Charleston isn’t the first market the company has scrutinized since ramping up its testing efforts last August. SeaD has also visited New Orleans, Savannah, Tampa–St. Petersburg, and Wilmington, North Carolina, among others. Of those cities, New Orleans fared best, with only 13 percent of restaurants misrepresenting their shrimp (largely due to more stringent food labeling laws in Louisiana, according to SeaD). Savannah and Wilmington each tallied 77 percent inauthenticity. In Tampa, just two restaurants of forty-five were serving Gulf shrimp, the firm reported.

Since the Charleston bombshell dropped, the plot has thickened. Local shrimpers have come forward to vouch for clients who buy from them, since SeaD didn’t reveal the names of the forty establishments that served imported shrimp. And the S.C. Shrimpers Association has announced a lawsuit against those unidentified restaurants (referring to them as “John Doe Restaurants” in the complaint) in which it accused them of false advertising and in violation of South Carolina’s Unfair Trade Practices Act.
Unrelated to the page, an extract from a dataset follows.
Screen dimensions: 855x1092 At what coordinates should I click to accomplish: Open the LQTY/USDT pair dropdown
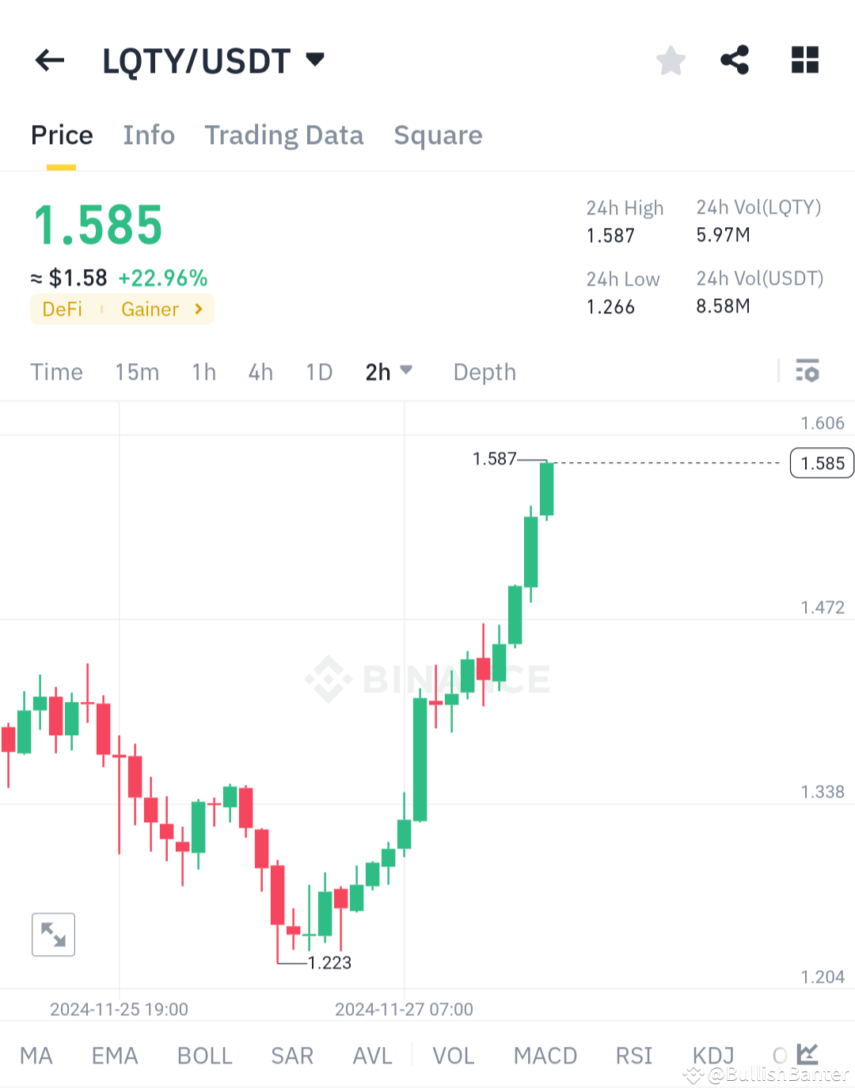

With the industry still reeling, we chatted with SeaD founder Dave Willams and his daughter, chief operations officer Erin Williams, to find out exactly how the team conducted its testing, if the Charleston results surprised them, and what changes they hope to see in the shrimping and restaurant industry. And, yes, they know where they’re headed next, but they’re not saying.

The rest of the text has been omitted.